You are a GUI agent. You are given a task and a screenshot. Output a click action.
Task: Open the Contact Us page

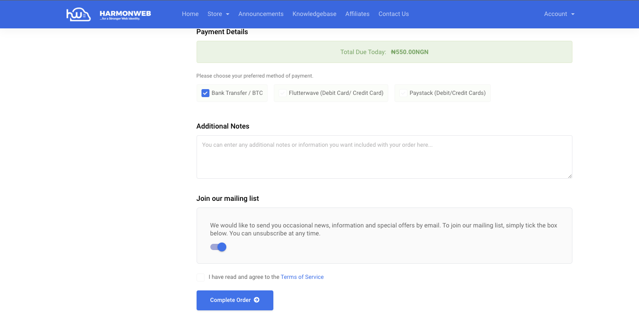(x=393, y=14)
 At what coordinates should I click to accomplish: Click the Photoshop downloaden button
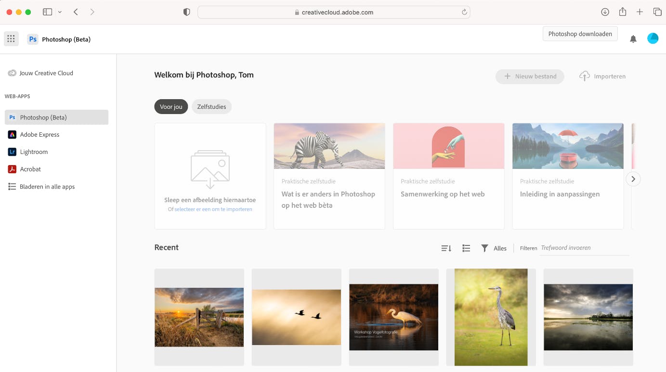580,33
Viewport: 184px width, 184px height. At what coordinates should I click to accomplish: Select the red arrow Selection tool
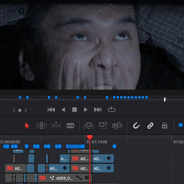27,126
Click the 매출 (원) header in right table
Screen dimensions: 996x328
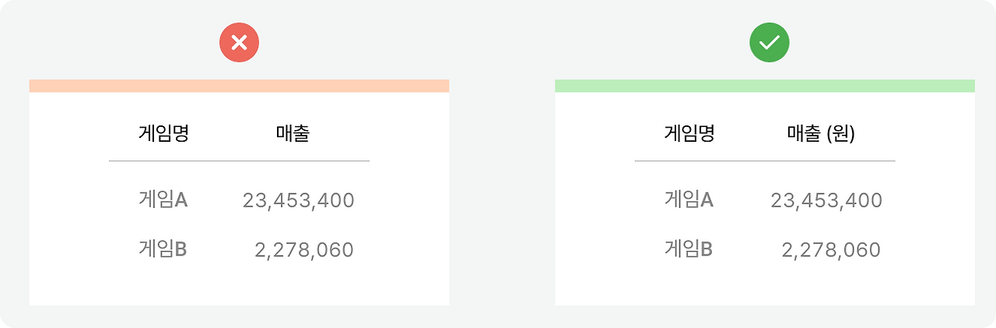[x=821, y=134]
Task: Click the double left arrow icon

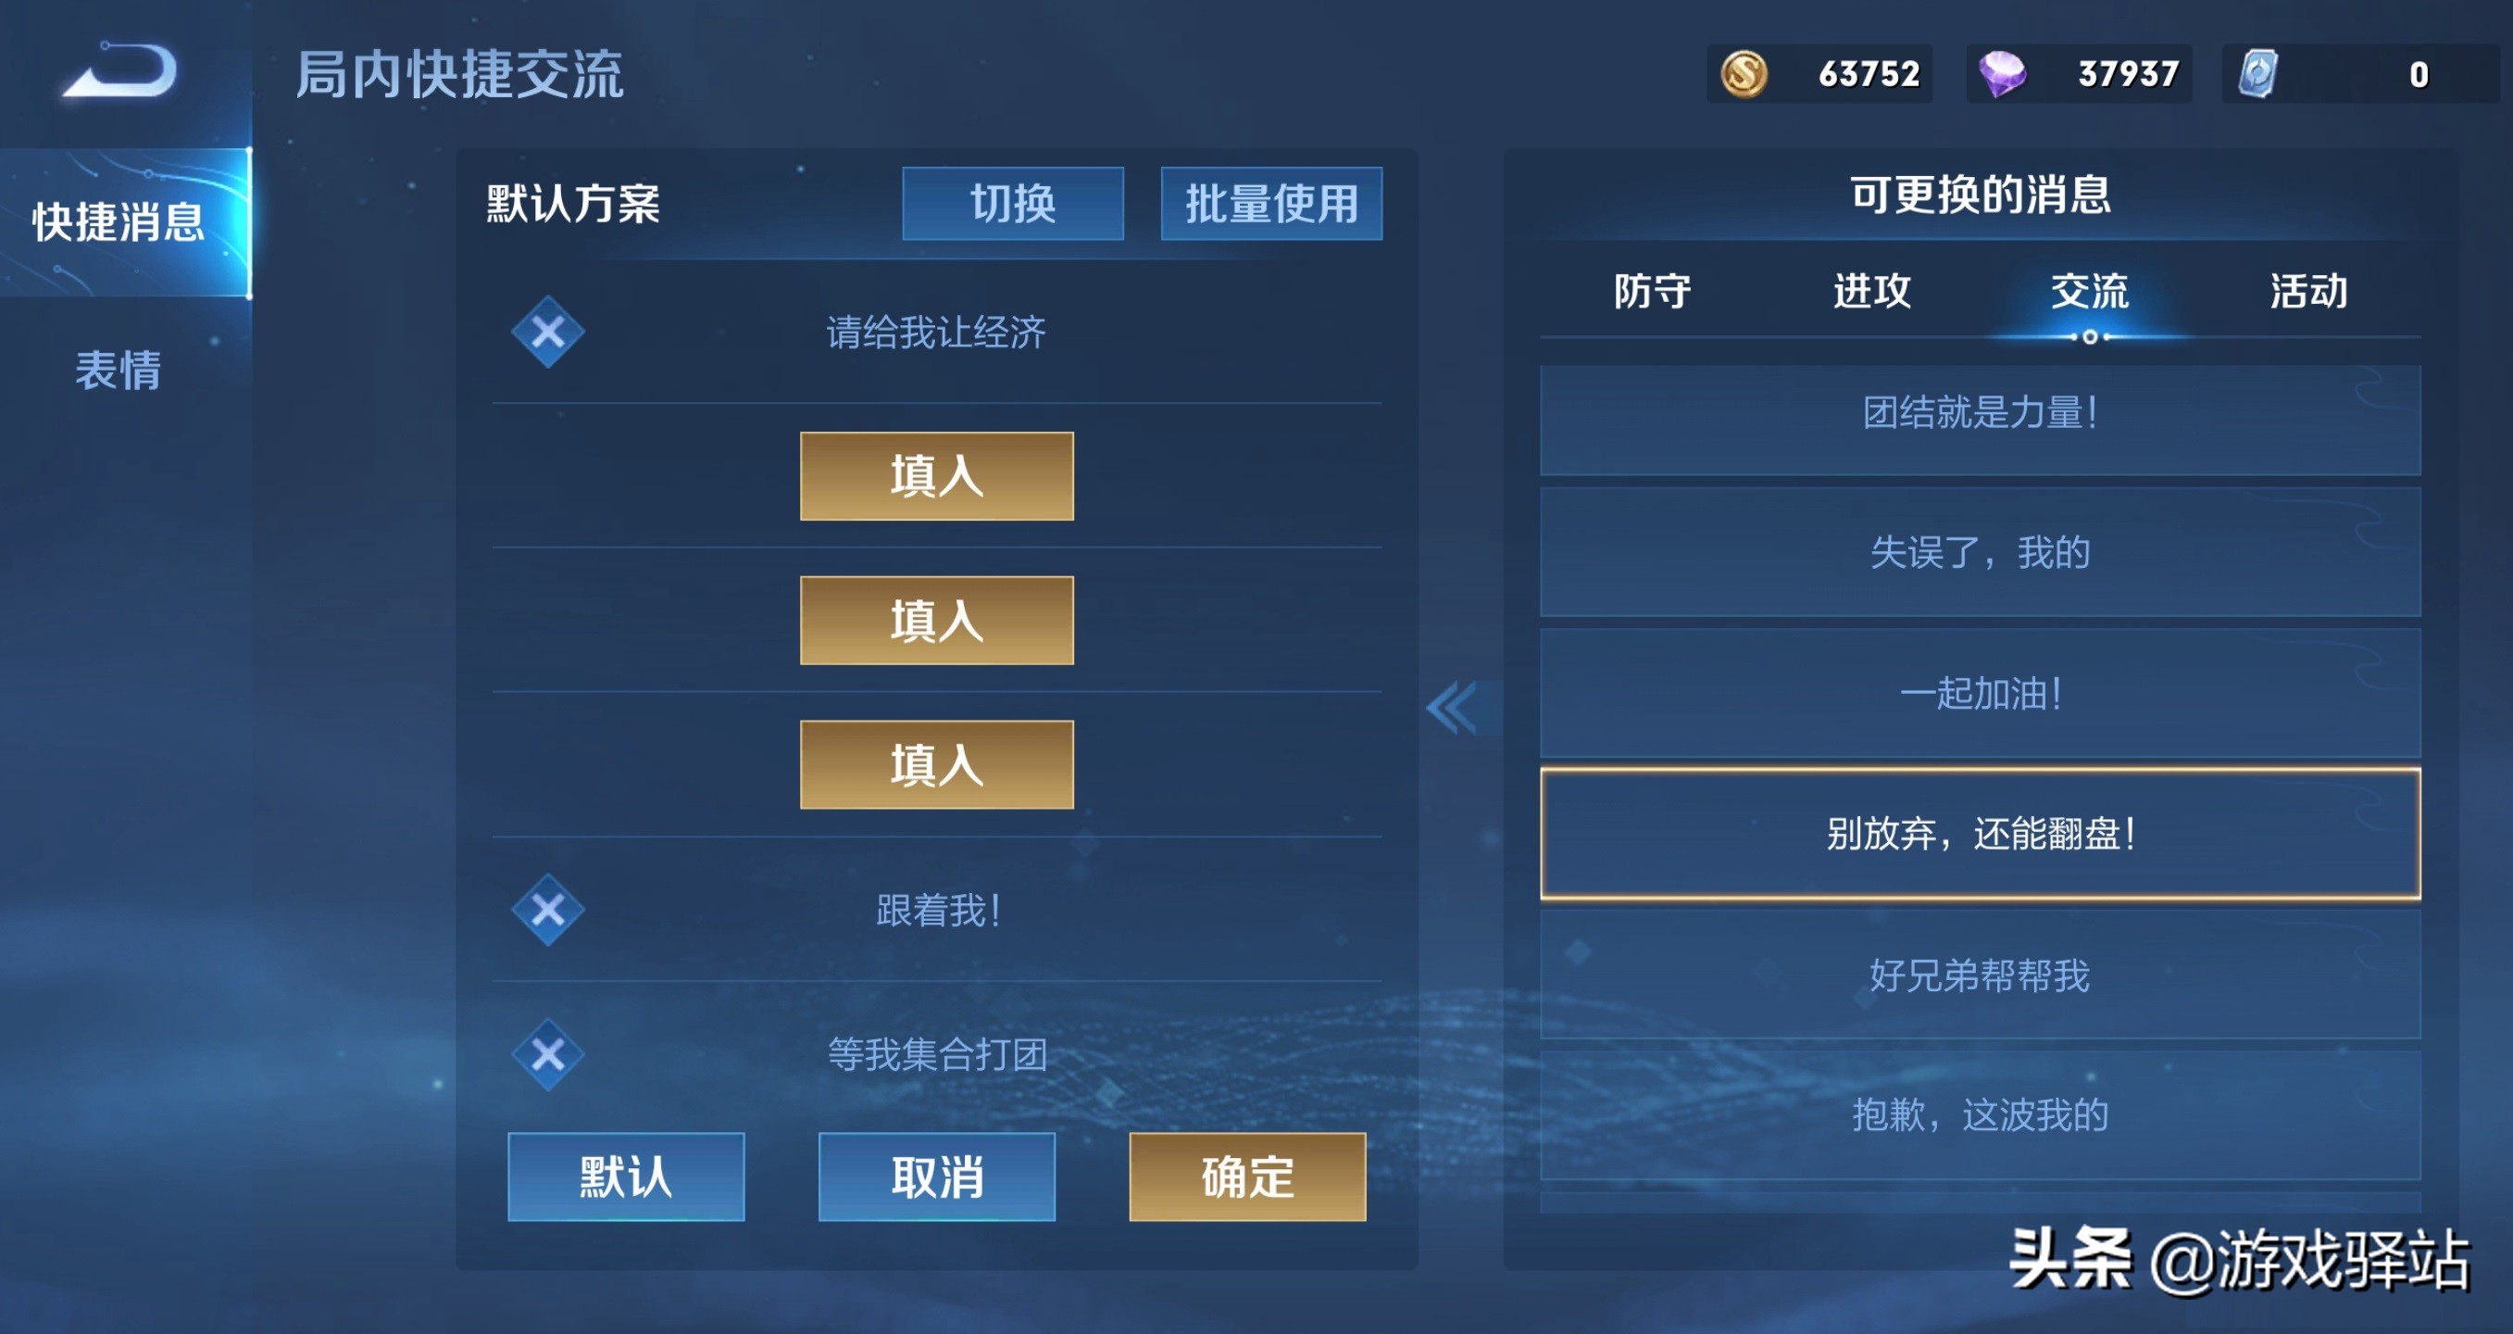Action: click(x=1453, y=707)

Exercise :: Rewrite all of the material above, replacing "At what coordinates should I click to accomplish" with "Which point should I click to complete" and keeping everything else the same. Leave the pictures out.

Complete answer ::
You are a GUI agent. You are given a task and a screenshot. Output a click action.
Task: Open the Contact Us page

(x=393, y=14)
 Which point should I click to complete: Click the Photoshop downloaden button
580,33
Viewport: 184px width, 184px height. Which point should I click to complete: Select the red arrow Selection tool
27,126
Click the 매출 (원) header in right table
Screen dimensions: 996x328
[x=821, y=134]
Task: Click the double left arrow icon

Action: click(x=1453, y=707)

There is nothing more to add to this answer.